Nielsen claims that when the new tool is combined with Nielsen Digital Ad Ratings, which show who was reached by age and gender during CTV advertising campaigns, Streaming Signals allows users to measure CTV reach more accurately, as well as optimize targeting.
Nielsen is in the midst of trying to rebuild trust by working to regain Media Ratings Council accreditation for its national and local television services, which was suspended after the MRC determined that Nielsen had reported inaccurate viewership data during the COVID pandemic.
At the same time, the measurement firm is on the verge of launching the first stage of its Nielsen One multimedia audience measurement system, and introducing a major change in the way it calculates U.S. audience estimates by adding viewing from broadband-only households and shifting to an impressions-based currency.
The new Streaming Signals product “is certainly a step in the right direction for Nielsen, but they still have a lot of work to do — as with any new launch, there are going to be questions of validity and accuracy," Stephen Strong, co-founder and chief business officer at media and technology company Origin, observed to The Drum.
“This particular product does help fill clear gaps within the CTV space,” he said. “Moving from household to individual user on CTV is important, and this product helps increase innovation and provide more granularity around viewership, as there is greater access to data in a real-time way — so it is actionable immediately."
However, Strong added that “companies like TVision have had products that distinguish who is actually watching on a CTV device for a while.”
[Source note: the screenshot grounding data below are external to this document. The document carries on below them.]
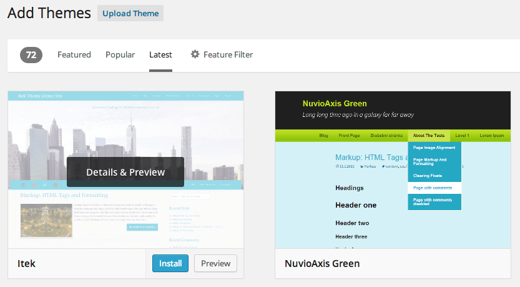This screenshot has height=287, width=520.
Task: Click About The Tests in NuvioAxis thumbnail
Action: 428,135
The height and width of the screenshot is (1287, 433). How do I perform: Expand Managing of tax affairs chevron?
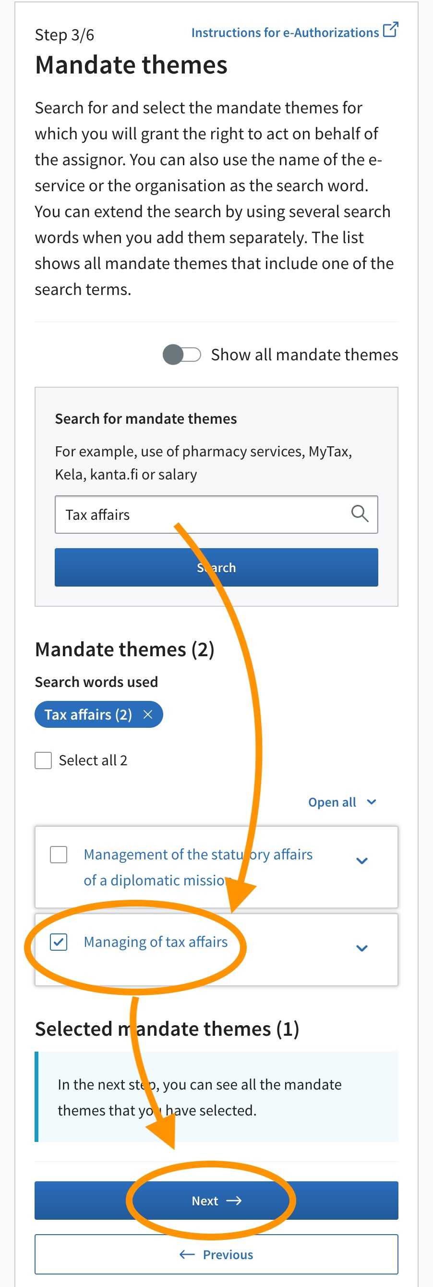click(362, 948)
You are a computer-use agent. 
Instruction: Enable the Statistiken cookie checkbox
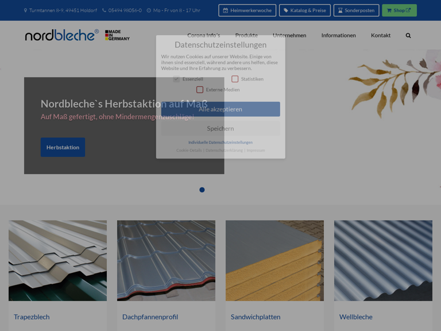tap(235, 79)
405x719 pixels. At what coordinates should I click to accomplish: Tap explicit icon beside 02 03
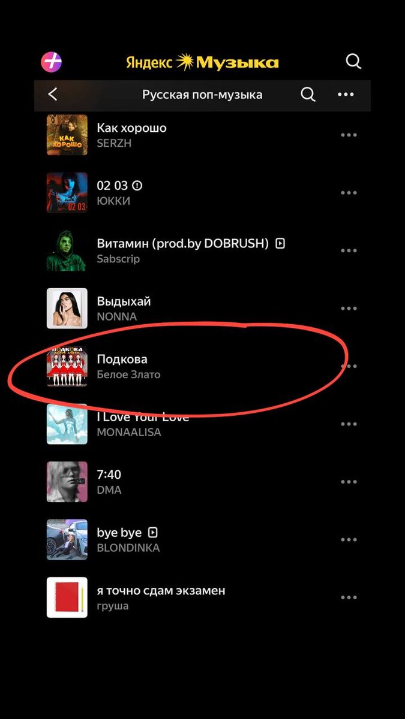point(137,185)
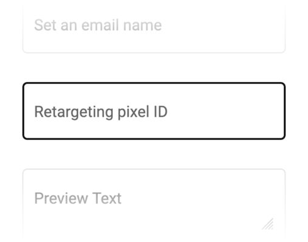Activate the email name text input
Screen dimensions: 308x242
coord(154,26)
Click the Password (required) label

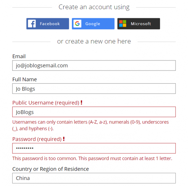click(x=37, y=139)

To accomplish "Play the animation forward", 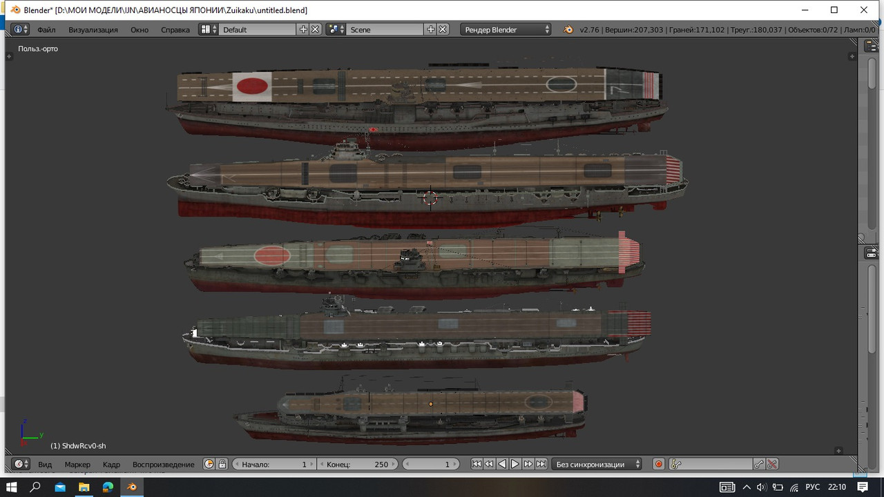I will [515, 465].
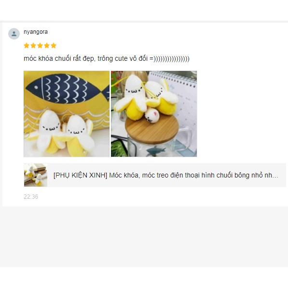The image size is (288, 288).
Task: Open review photo with bananas on wooden lid
Action: coord(154,114)

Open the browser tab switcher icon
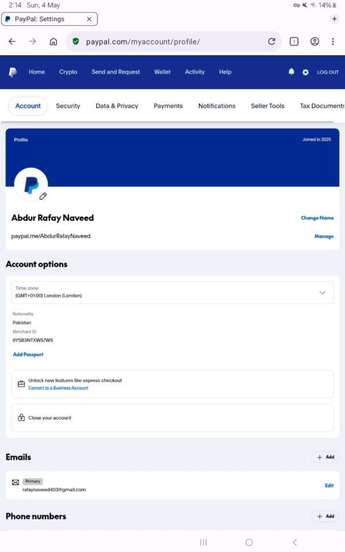click(x=294, y=41)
In November, Nielsen sued TVision, claiming that its “eyes on the screen” TV measurement technology infringes on two Nielsen patents, including one for capturing images of the area in front of a television screen and analyzing them to determine the number of people present. (Nielsen also sued HyphaMetrics,claiming its system for determining whether a device or smart TV is on oroff infringes on Nielsen’s home meter system.)